Should the ice open across the bed platform of an igloo, and precipitate its inhabitants into the icy water below, they would not readily drown, because of the buoyancy of the air inside their fur clothing. A man dropping into the water in this way might be able to scramble onto the ice and save himself; but with the thermometer at 50° below zero it would not be a pleasant contingency.

This is the reason why I have never used a sleeping-bag when out on the polar ice. I prefer to have my legs and arms free, and to be ready for any emergency at a moment's notice. I never go to sleep when out on the sea ice without my mittens on, and if I pull my arms inside my sleeves I pull my mittens in too, so as to be ready for instant action. What chance would a man in a sleeping-bag have, should he suddenly wake to find himself in the water?

The difficulties and hardships of a journey to the North Pole are too complex to be summed up in a paragraph. But, briefly stated, the worst of them are: the ragged and mountainous ice over which the traveler must journey with his heavily loaded sledges; the often terrific wind, having the impact of a wall of water, which he must march against at times; the open leads already described, which he must cross and recross, somehow; the intense cold, sometimes as low as 60° below zero, through which he must—by fur clothing and constant activity—keep his flesh from freezing; the difficulty of dragging out and back over the ragged and "lead" interrupted trail enough pemmican, biscuit, tea, condensed milk, and liquid fuel to keep sufficient strength in his body for traveling. It was so cold much of the time on this last journey that the brandy was frozen solid, the petroleum was white and viscid, and the dogs could hardly be seen for the steam of their breath. The minor discomfort of building every night our narrow and uncomfortable snow houses, and the cold bed platform of that igloo on which we must snatch such hours of rest as the exigencies of our desperate enterprise permitted us, seem hardly worth mentioning in comparison with the difficulties of the main proposition itself.
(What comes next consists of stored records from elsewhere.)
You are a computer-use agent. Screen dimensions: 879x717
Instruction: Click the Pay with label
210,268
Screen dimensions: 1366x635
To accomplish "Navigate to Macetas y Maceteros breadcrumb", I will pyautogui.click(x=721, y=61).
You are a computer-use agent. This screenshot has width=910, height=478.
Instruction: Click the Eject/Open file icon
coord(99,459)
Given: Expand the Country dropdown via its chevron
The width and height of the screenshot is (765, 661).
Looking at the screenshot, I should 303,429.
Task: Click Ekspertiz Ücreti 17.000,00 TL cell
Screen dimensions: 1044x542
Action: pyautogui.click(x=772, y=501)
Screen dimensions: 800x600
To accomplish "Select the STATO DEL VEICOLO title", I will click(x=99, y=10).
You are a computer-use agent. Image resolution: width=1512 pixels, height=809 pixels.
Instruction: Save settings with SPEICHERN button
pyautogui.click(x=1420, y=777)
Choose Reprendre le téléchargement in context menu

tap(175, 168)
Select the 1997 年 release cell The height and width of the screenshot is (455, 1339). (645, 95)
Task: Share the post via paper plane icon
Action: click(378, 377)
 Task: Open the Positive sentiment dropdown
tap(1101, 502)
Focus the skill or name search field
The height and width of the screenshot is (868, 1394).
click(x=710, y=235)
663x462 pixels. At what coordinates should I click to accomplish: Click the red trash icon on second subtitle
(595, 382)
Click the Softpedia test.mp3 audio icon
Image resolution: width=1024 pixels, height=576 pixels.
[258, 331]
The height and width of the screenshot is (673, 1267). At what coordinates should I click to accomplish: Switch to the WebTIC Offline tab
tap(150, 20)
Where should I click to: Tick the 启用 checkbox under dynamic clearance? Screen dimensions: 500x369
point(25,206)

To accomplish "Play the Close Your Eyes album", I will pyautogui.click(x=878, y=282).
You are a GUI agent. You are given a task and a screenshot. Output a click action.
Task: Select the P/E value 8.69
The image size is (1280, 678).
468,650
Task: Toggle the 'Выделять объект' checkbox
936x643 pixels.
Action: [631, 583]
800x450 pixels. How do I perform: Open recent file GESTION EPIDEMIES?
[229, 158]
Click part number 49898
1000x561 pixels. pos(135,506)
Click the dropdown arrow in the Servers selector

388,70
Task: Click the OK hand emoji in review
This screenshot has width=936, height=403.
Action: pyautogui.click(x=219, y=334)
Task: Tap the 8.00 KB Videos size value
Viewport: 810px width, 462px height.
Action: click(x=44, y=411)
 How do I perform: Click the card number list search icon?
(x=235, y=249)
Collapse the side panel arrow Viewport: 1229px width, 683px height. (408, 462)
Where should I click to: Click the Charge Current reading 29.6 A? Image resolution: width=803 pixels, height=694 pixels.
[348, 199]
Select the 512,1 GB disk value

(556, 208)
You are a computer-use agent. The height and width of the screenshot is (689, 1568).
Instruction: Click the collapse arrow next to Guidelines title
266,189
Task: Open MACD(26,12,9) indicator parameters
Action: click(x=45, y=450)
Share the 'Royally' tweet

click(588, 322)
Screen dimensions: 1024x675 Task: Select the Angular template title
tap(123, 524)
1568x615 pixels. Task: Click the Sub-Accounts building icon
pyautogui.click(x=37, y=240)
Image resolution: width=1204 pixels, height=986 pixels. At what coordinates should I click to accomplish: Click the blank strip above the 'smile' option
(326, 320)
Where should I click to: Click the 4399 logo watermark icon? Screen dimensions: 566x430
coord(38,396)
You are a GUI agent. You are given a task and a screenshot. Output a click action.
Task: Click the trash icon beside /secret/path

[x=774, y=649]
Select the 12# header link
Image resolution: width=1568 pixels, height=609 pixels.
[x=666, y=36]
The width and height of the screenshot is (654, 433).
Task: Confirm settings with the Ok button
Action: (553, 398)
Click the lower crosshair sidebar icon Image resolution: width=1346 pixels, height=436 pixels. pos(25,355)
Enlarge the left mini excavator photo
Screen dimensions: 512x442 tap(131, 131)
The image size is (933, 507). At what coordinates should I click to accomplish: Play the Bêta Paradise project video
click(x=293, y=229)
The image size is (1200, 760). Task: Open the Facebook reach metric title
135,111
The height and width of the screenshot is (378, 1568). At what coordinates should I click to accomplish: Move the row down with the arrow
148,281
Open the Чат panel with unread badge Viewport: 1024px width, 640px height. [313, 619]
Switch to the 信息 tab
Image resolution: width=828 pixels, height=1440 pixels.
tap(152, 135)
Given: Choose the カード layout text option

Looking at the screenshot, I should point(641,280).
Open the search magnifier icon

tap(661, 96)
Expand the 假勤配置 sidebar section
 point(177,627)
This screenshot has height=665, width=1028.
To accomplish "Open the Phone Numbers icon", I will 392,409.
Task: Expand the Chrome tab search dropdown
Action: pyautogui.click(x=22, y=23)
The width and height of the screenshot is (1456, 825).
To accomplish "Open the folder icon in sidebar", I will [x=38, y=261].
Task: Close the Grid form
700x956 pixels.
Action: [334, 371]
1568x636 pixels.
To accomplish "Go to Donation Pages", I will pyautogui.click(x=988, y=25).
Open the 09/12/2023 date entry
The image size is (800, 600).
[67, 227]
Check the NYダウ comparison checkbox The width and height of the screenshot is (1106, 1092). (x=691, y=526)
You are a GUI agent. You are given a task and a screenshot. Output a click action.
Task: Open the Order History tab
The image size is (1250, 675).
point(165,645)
At times one may be obliged to march all day long facing a blinding snowstorm with the bitter wind searching every opening in the clothing. Those among my readers who have ever been obliged to walk for even an hour against a blizzard, with the temperature ten or twenty degrees above zero, probably have keen memories of the experience. Probably they also remember how welcome was the warm fireside of home at the end of their journey. But let them imagine tramping through such a storm all day long, over jagged and uneven ice, with the temperature between fifteen and thirty degrees below zero, and no shelter to look forward to at the end of the day's march excepting a narrow and cold snow house which they would themselves be obliged to build in that very storm before they could eat or rest. I am often asked if we were hungry on that journey. I hardly know whether we were hungry or not. Morning and night we had pemmican, biscuit and tea, and the pioneer or leading party had tea and lunch in the middle of the day's march. Had we eaten more, our food supply would have fallen short. I myself dropped twenty-five pounds of flesh between my departure from the ship and my return to it.

But fortitude and endurance alone are not enough in themselves to carry a man to the North Pole. Only with years of experience in traveling in those regions, only with the aid of a large party, also experienced in that character of work, only with the knowledge of arctic detail and the equipment necessary to prepare himself and his party for any and every emergency, is it possible for a man to reach that long sought goal and return.


CHAPTER XXII

ESSENTIALS THAT BROUGHT SUCCESS

Something has already been said regarding the fact that our journey to the North Pole was no haphazard, hit or miss "dash." It was not really a "dash" at all. Perhaps it may properly be described as a "drive"—in the sense that when the sledge journey got under way we pressed forward with a speed at times almost breathless. But nothing was done impulsively. Everything was done in accordance with a scheme long contemplated and plotted out in advance with every possible care.